What is expected ▸ Each record below should be printed exactly as it was written.

Dataset entries ▸
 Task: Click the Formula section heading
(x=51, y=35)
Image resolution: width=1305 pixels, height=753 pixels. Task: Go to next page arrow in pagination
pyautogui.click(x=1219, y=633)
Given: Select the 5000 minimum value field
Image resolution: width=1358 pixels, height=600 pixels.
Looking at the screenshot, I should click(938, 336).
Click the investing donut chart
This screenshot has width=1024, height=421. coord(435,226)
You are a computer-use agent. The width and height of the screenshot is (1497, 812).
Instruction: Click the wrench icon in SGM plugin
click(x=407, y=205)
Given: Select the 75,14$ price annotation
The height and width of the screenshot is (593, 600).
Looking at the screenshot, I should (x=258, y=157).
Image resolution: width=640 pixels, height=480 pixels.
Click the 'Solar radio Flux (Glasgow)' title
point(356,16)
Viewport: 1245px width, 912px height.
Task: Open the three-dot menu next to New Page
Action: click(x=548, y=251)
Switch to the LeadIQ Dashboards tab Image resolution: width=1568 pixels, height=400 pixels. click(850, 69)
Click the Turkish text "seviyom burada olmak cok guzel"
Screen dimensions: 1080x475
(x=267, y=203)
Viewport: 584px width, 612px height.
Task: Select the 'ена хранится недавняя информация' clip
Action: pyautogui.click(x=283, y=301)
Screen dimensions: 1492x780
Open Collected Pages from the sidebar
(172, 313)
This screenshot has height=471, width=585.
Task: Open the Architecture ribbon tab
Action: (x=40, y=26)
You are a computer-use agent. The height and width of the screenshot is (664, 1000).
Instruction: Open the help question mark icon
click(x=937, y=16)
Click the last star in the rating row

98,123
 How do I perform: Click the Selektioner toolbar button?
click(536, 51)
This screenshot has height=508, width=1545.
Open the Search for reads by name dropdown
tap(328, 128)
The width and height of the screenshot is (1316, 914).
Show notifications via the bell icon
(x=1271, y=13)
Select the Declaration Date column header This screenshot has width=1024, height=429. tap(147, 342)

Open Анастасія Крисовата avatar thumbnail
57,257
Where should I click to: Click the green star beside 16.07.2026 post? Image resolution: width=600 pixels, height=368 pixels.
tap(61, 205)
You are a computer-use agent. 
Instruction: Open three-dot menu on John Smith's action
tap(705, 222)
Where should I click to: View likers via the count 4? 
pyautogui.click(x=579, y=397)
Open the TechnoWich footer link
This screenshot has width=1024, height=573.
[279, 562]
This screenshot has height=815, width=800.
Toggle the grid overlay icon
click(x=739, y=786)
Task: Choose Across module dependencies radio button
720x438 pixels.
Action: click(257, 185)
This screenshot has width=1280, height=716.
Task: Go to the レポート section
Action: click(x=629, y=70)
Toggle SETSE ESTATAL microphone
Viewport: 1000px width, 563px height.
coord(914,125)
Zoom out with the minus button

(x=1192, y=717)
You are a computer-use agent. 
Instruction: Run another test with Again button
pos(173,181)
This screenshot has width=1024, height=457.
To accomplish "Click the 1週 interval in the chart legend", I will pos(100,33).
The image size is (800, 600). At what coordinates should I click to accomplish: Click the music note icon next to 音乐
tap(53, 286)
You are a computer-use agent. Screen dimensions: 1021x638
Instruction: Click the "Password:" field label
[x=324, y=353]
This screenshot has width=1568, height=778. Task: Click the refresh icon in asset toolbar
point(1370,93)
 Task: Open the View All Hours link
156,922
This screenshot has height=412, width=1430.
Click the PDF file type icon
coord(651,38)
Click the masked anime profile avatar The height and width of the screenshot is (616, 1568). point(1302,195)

Expected output ▸
 Task: Click the Formula section heading
(x=51, y=35)
Image resolution: width=1305 pixels, height=753 pixels. Task: Go to next page arrow in pagination
pyautogui.click(x=1219, y=633)
Given: Select the 5000 minimum value field
Image resolution: width=1358 pixels, height=600 pixels.
Looking at the screenshot, I should click(938, 336).
Click the investing donut chart
This screenshot has width=1024, height=421. coord(435,226)
You are a computer-use agent. The width and height of the screenshot is (1497, 812).
Instruction: Click the wrench icon in SGM plugin
click(x=407, y=205)
Given: Select the 75,14$ price annotation
The height and width of the screenshot is (593, 600).
Looking at the screenshot, I should (x=258, y=157).
Image resolution: width=640 pixels, height=480 pixels.
Click the 'Solar radio Flux (Glasgow)' title
point(356,16)
Viewport: 1245px width, 912px height.
Task: Open the three-dot menu next to New Page
Action: click(x=548, y=251)
Switch to the LeadIQ Dashboards tab Image resolution: width=1568 pixels, height=400 pixels. click(850, 69)
Click the Turkish text "seviyom burada olmak cok guzel"
Screen dimensions: 1080x475
(x=267, y=203)
Viewport: 584px width, 612px height.
Task: Select the 'ена хранится недавняя информация' clip
Action: pyautogui.click(x=283, y=301)
Screen dimensions: 1492x780
Open Collected Pages from the sidebar
(172, 313)
This screenshot has height=471, width=585.
Task: Open the Architecture ribbon tab
Action: (x=40, y=26)
You are a computer-use agent. The height and width of the screenshot is (664, 1000).
Instruction: Open the help question mark icon
click(x=937, y=16)
Click the last star in the rating row

98,123
 How do I perform: Click the Selektioner toolbar button?
click(536, 51)
This screenshot has height=508, width=1545.
Open the Search for reads by name dropdown
tap(328, 128)
The width and height of the screenshot is (1316, 914).
Show notifications via the bell icon
(x=1271, y=13)
Select the Declaration Date column header This screenshot has width=1024, height=429. tap(147, 342)

Open Анастасія Крисовата avatar thumbnail
57,257
Where should I click to: Click the green star beside 16.07.2026 post? Image resolution: width=600 pixels, height=368 pixels.
tap(61, 205)
You are a computer-use agent. 
Instruction: Open three-dot menu on John Smith's action
tap(705, 222)
Where should I click to: View likers via the count 4? 
pyautogui.click(x=579, y=397)
Open the TechnoWich footer link
This screenshot has width=1024, height=573.
[279, 562]
This screenshot has height=815, width=800.
Toggle the grid overlay icon
click(x=739, y=786)
Task: Choose Across module dependencies radio button
720x438 pixels.
Action: click(257, 185)
This screenshot has width=1280, height=716.
Task: Go to the レポート section
Action: click(x=629, y=70)
Toggle SETSE ESTATAL microphone
Viewport: 1000px width, 563px height.
coord(914,125)
Zoom out with the minus button

(x=1192, y=717)
You are a computer-use agent. 
Instruction: Run another test with Again button
pos(173,181)
This screenshot has width=1024, height=457.
To accomplish "Click the 1週 interval in the chart legend", I will pos(100,33).
The image size is (800, 600). At what coordinates should I click to accomplish: Click the music note icon next to 音乐
tap(53, 286)
You are a computer-use agent. Screen dimensions: 1021x638
Instruction: Click the "Password:" field label
[x=324, y=353]
This screenshot has width=1568, height=778. Task: Click the refresh icon in asset toolbar
point(1370,93)
 Task: Open the View All Hours link
156,922
This screenshot has height=412, width=1430.
Click the PDF file type icon
coord(651,38)
Click the masked anime profile avatar The height and width of the screenshot is (616, 1568). point(1302,195)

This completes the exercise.